There were conflicting accounts of the first commando landing - some

activists said he was injured and was being carried inside the ship for

treatment by the flotilla doctors. However, a Serbian cameraman, Srojan

Stojiljkovic, said some of the activists had armed themselves with

lengths of chain and metal posts that had served as cordons around the

ship's lifeboats.

"Some of the people caught the first commando before he touched the

deck - a few started to hit him, but a lot of people moved in to

shelter him with their bodies," the cameraman said. "Another soldier

with a bleeding nose was brought in ... a few people threw punches, but

not as many as I would have expected."

Matthias Gardel, a leader of the Swedish Palestinian support group,

confirmed the soldiers had been beaten, but insisted those involved

were unarmed and in keeping with the ship's non-violent charter, the

soldiers' weapons were thrown overboard.

Soon after the soldiers had been treated, injured and dead from among

the boat's passengers were brought in. Stojiljkovic said: "Some were

not badly wounded, but then a guy was brought in with a point-blank

shot between his eyes - he was dead and I was told that another person

was killed in the same way."

The Turkish actor Sinan Albayrak said he had witnessed one of the most

senior of the Turkish activists ordering passengers to cease beating

two of the Israeli soldiers.

Later, he saw a Turkish photographer who had been shot in the back of

the head; while he and others had been attempting to assist another

injured activist, "Israeli troops had opened fire on them . . . we ran

away from the injured man".

Gardel said the bulk of the passengers had remained in the second-deck

saloons and had not been involved in resisting the Israelis -"but a

bunch of people tried to protect the bridge, the engine-room and the

point from which we streamed the live video".

Another activist, a Turk, lifted his shirt to reveal 10 puncture marks

in a rough and black-bruised circle, about the circumferences of a

teacup. He said the marks were inflicted when he was bitten by an

Israeli security dog - while he had been assisting the Israelis by

acting as a translator.

The dead include a Turkish journalist, Chetin Genghis, whose head

wounds suggested he had been shot from above - possibly from one of the

helicopters. After witnessing his dying moments, his colleague Hisham

Goruney said:"I want to forget - I still don't believe that I saw it."

Another of the dead was said to be an Indonesian cameraman, Sura

Fachrizaz, shot in the chest.
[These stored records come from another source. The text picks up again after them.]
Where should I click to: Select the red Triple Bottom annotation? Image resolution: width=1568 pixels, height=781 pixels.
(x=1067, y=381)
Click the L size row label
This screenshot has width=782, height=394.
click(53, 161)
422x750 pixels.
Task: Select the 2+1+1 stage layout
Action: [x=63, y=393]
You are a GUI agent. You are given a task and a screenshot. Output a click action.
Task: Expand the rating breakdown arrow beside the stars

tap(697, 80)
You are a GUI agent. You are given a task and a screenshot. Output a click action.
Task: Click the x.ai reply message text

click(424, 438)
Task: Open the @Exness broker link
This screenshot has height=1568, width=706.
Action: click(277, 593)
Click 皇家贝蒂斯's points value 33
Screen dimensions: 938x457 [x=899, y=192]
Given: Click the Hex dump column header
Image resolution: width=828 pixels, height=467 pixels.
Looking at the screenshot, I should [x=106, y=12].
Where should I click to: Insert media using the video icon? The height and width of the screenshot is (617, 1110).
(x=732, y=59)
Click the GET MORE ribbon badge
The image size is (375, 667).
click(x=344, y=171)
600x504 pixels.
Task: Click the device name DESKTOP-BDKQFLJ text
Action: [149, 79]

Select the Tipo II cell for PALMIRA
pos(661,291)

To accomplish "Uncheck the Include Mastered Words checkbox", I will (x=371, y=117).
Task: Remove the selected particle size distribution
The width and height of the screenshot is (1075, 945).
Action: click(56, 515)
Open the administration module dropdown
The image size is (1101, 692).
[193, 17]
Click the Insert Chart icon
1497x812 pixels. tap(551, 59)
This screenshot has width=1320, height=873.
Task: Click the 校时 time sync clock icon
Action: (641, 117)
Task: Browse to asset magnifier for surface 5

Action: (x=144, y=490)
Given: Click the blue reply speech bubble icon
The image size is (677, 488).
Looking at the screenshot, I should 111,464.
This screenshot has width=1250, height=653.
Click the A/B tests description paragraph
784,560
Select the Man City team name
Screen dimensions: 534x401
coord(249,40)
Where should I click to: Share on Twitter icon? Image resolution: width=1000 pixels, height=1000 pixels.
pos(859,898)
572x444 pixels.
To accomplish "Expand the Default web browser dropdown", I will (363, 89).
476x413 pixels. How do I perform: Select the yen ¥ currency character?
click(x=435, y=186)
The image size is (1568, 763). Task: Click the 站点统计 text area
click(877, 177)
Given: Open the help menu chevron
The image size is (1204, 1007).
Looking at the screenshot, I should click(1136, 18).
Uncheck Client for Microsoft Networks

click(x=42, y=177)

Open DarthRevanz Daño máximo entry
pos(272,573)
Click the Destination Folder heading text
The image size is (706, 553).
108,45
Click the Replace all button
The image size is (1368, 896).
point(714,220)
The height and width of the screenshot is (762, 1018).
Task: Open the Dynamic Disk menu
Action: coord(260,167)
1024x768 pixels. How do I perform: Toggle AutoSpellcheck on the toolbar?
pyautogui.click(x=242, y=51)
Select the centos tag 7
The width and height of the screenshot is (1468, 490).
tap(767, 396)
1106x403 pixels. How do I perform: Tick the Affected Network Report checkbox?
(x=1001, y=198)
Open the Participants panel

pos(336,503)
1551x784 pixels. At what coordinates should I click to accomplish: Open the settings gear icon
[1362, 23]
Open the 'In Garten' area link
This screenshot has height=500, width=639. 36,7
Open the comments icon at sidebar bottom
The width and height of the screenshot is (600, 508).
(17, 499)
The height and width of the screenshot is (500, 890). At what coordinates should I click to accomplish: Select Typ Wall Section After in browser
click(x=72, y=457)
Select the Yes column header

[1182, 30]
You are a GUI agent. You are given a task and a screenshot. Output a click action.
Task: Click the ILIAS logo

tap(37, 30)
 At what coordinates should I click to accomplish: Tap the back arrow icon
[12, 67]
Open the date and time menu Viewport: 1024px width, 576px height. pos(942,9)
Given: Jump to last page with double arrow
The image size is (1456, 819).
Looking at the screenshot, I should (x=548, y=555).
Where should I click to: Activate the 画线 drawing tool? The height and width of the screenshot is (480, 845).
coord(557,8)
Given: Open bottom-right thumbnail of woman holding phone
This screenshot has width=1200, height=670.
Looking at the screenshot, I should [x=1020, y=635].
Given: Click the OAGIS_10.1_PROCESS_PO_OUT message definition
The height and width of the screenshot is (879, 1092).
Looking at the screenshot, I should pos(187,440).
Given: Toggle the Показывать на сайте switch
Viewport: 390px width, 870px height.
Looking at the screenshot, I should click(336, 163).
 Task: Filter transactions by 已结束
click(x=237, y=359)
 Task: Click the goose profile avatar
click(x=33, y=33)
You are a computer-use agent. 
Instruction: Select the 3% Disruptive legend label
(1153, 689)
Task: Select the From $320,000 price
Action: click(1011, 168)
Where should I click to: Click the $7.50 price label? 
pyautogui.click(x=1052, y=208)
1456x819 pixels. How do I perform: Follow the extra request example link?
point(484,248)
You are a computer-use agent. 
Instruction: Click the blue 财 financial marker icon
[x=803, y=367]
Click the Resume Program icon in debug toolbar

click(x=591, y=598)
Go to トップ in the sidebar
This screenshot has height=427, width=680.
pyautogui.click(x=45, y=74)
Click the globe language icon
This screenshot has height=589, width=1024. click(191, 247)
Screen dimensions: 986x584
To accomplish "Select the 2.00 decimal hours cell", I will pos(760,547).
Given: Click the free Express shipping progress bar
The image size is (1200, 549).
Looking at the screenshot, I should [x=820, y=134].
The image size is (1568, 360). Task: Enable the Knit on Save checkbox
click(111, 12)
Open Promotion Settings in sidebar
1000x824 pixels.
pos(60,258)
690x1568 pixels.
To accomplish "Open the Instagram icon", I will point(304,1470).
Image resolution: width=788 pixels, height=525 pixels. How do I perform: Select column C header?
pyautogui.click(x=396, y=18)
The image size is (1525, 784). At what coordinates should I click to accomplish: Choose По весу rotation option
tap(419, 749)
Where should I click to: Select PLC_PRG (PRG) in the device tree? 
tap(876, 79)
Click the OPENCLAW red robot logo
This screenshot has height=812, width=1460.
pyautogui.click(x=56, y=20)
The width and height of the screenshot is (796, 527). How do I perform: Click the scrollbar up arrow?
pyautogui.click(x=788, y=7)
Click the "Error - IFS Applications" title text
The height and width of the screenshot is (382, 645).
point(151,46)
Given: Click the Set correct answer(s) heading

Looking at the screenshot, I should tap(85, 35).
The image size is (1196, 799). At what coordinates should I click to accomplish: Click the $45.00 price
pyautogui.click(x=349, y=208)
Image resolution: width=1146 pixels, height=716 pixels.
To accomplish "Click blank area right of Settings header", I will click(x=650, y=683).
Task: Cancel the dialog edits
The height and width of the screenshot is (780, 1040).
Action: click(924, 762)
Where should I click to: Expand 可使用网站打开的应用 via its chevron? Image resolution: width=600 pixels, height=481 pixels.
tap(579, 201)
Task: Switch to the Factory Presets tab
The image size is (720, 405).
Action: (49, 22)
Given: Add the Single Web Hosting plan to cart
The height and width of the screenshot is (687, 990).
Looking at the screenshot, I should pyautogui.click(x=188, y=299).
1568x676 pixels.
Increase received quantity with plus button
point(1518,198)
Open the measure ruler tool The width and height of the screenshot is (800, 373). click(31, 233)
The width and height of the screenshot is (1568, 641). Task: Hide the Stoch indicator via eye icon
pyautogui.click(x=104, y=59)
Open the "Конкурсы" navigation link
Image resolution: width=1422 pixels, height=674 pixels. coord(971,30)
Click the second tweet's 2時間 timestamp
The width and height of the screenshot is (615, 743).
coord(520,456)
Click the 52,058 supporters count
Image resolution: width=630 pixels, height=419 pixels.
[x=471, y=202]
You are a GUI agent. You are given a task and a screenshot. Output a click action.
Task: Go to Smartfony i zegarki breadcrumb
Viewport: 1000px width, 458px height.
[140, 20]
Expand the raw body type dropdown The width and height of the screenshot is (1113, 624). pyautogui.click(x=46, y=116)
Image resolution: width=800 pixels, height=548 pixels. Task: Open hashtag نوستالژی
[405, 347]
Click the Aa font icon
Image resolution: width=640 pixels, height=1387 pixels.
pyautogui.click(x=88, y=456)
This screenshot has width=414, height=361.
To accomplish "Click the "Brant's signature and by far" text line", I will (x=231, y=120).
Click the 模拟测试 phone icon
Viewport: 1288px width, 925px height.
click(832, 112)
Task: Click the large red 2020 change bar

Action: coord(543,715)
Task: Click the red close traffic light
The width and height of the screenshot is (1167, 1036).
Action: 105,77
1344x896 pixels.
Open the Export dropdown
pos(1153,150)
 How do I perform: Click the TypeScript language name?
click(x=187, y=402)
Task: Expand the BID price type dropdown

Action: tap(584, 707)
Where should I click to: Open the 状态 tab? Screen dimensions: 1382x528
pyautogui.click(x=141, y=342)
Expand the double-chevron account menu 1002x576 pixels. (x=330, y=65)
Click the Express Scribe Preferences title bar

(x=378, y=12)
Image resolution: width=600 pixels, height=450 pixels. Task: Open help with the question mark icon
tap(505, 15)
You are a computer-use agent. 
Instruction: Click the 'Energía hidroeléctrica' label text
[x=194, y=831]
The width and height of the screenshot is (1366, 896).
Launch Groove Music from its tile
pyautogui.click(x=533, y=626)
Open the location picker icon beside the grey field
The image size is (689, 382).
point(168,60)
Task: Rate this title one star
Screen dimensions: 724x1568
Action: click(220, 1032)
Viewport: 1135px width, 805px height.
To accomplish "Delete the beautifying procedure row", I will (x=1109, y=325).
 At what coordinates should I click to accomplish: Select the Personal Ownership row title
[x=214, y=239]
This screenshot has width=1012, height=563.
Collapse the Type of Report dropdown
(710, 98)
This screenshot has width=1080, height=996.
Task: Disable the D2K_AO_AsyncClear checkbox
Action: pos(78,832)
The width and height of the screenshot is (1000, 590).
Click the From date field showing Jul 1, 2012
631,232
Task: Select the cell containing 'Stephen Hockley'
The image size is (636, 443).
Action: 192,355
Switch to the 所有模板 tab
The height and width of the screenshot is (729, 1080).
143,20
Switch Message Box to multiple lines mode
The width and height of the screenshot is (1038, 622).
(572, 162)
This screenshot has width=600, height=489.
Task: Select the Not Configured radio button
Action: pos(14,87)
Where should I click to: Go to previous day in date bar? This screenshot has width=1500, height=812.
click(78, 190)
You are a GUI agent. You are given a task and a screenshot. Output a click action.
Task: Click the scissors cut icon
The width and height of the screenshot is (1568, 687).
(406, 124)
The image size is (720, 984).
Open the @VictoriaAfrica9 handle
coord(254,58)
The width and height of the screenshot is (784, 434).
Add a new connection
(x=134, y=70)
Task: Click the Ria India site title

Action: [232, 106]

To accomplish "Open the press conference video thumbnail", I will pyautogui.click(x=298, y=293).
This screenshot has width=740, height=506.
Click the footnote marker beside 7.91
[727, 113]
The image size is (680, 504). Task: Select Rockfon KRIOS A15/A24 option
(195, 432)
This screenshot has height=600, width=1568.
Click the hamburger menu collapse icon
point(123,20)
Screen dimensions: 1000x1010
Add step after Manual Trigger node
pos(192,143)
Also among the dead was a Malaysian

doctor who, activists said, was shot while treating the wounded.

It took the Israelis about 85 minutes to capture the Mavi Marmara.

As the 100-plus reporters and other media workers on board followed

orders to return to the ship's press room after being told by the

captain his vessel now was under Israeli control, many were crestfallen

by the sense an Israeli blanket of "white-noise" had prevented them

from getting the story out.

But then someone flicked the switch on a big flat-screen TV on the

wall. It burst into life with a Turkish channel, running the live-feed

video which the ship had been transmitting to websites run by the Free

Gaza Movement and the flotilla's other sponsors - it was scenes of the

Israeli takeover of the Mavi Marmara. A resounding cheer went up.